When it comes to medieval castles, the first association is usually a huge majestic structure with high walls, a moat around the perimeter, knights guarding it, and, of course, noble ladies and gentlemen in high towers. But in real life, the castle itself and living in it turned out to be not so carefree and fabulous, and most of the beliefs in fact are just a beautiful illusion about the old days. Here are some facts about medieval castles that are destroying myths that have existed for decades.

1. The term "castle" is applied to fewer structures than is usually done

Not everything is a castle that is a beautiful large-scale structure

Today it is quite easy to trace a widespread trend: the word "castle" today is preferred to be applied to, in fact, any imposing residential building of the Middle Ages, where at least supposedly lived a feudal lord. That is, now the castle is called not only full-fledged fortresses, but also palaces, and even any large estates.

19th century castle - a vivid example of neo-Gothic, or stylization of the Middle Ages

In reality, the term "castle" should only designate a structure that fits the characteristics of "fortification".

And inside there is usually a number of buildings for various purposes, which, in fact, constitute the infrastructure of a settlement hidden behind the walls. However, the main function of the castle has always been defensive. Therefore, for example, it would not be correct to call the legendary romantic palace of Ludwig II - Neuschwanstein as a castle.

2. The main factor that ensures the defenses of the castle is the location, and not the structure of the structure itself

The correct location is the key to the defense of the castle

Many people think that medieval castles and fortresses were difficult to take even by siege precisely because of their cunning construction plan.

The only real guarantee of the defensive power of this structure was the choice of the correct place where it would be located. Of course, a lot of attention was paid to the planning of the fortification, because it is also an important aspect for the defense of the castle. However, the truly impregnable castles did not become due to the thickness of the walls and the location of the loopholes, but a well-chosen place for its construction.

An elevated castle - the norm for the Middle Ages

The most acceptable for the construction of the structure was a steep high hill, as well as a steep slope or a rock, to which it is almost impossible to get close, in principle, and without fortification.

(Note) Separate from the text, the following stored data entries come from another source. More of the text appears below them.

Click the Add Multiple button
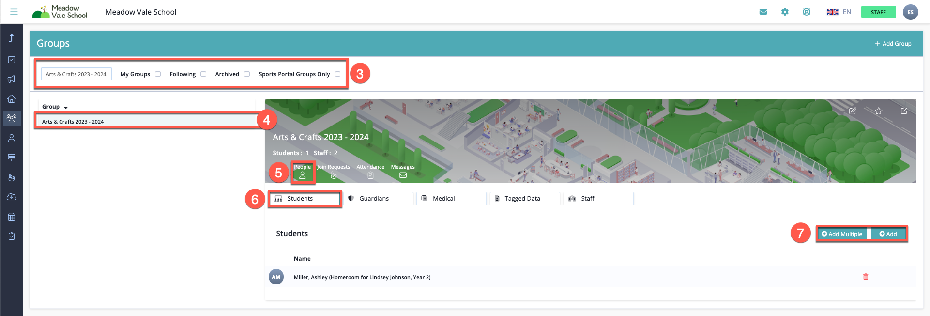 [842, 234]
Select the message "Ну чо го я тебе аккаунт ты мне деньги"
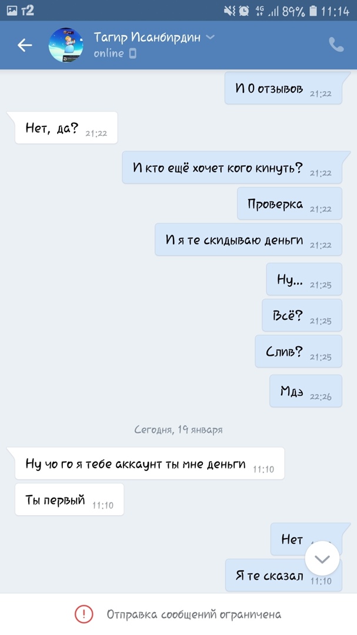Image resolution: width=357 pixels, height=635 pixels. pos(149,464)
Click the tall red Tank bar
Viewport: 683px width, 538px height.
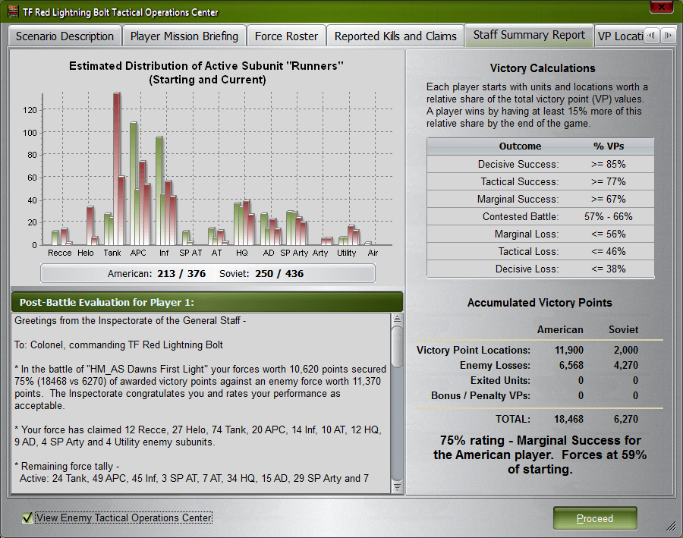[117, 168]
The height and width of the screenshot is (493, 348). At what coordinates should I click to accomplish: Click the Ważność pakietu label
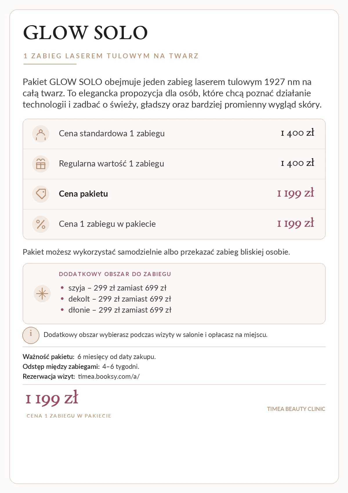tap(48, 357)
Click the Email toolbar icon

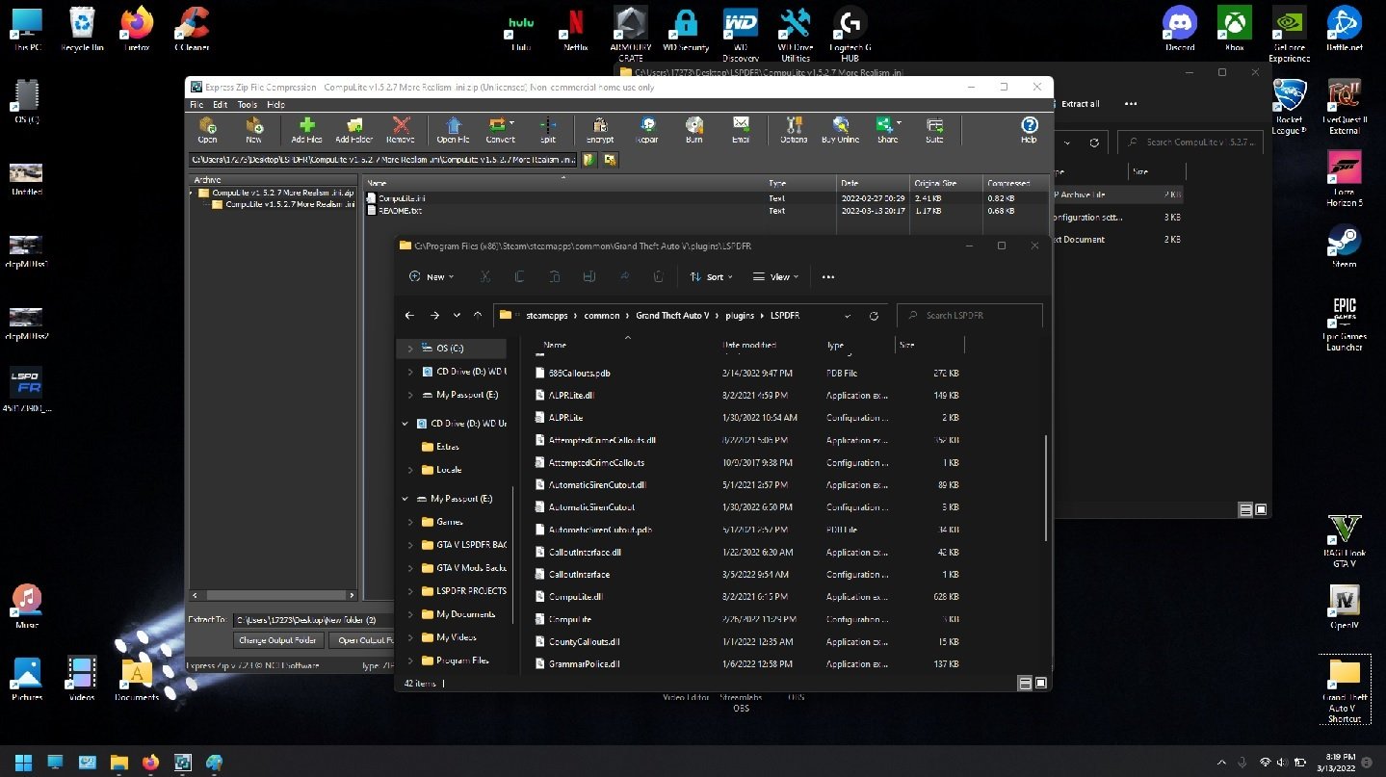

In addition, the winding road to the castle was an excellent option, as it can be easily shot from the castle. It was the presence of these criteria in most cases that determined the outcome of medieval battles, and to a much greater extent than others.

3. The gate, as the most vulnerable part of the castle, was designed in a special way

Castle gates are too invulnerable not to pay attention to their design

In the examples of modern cinema, the plot of which unfolds in medieval times, you can often see locks with wide gates, closing on large swing doors made of sturdy wood with a powerful bolt.

But in real castles of the second millennium AD, the central entrance, which the gates to the fortress are, were designed on the basis of special calculations.

Such a gate in a medieval castle would bring a lot of problems

The fact is that the gates were indeed the most unprotected place in the castle's defense system - after all, it is much easier to break them and break through than to try to destroy the wall or climb over it.

That is why the central entrance was calculated taking into account two conditions: it must be such that a wagon or cart could freely enter it, but at the same time hordes of soldiers from the enemy army could not squeeze through.

In addition, just the large wooden gates, which are often shown in historical films and TV series, did not have medieval castles, because they were simply impractical in terms of defense.

4. The inner walls of the castle were painted in bright colors

Everything was not as dim and gray as it has come down to our days

Most of us are sure that medieval castles, like the era itself, which the thinkers of the Renaissance call "dark times", were just as gloomy and gray, or at most brown.

However, in reality, everything was much more rosy, and in the literal sense of the word. The fact is that medieval people just loved bright colors, and therefore they often decorated the interior of their homes, and the walls of castles in this sense were no exception. But most of us do not know about this precisely because the paints have simply not survived to our time.

The bright interiors of medieval castles have survived in some places, but more often only gray walls remained

Fun fact:and a similar trend continued in relation to antique sculptures. It seems amazing, and even strange, but the famous Greek and Roman images of gods or people in marble were painted in the brightest shades: this has long been proven by historians and archaeologists, who were even able to partially recreate the original appearance of works of art using computer graphics.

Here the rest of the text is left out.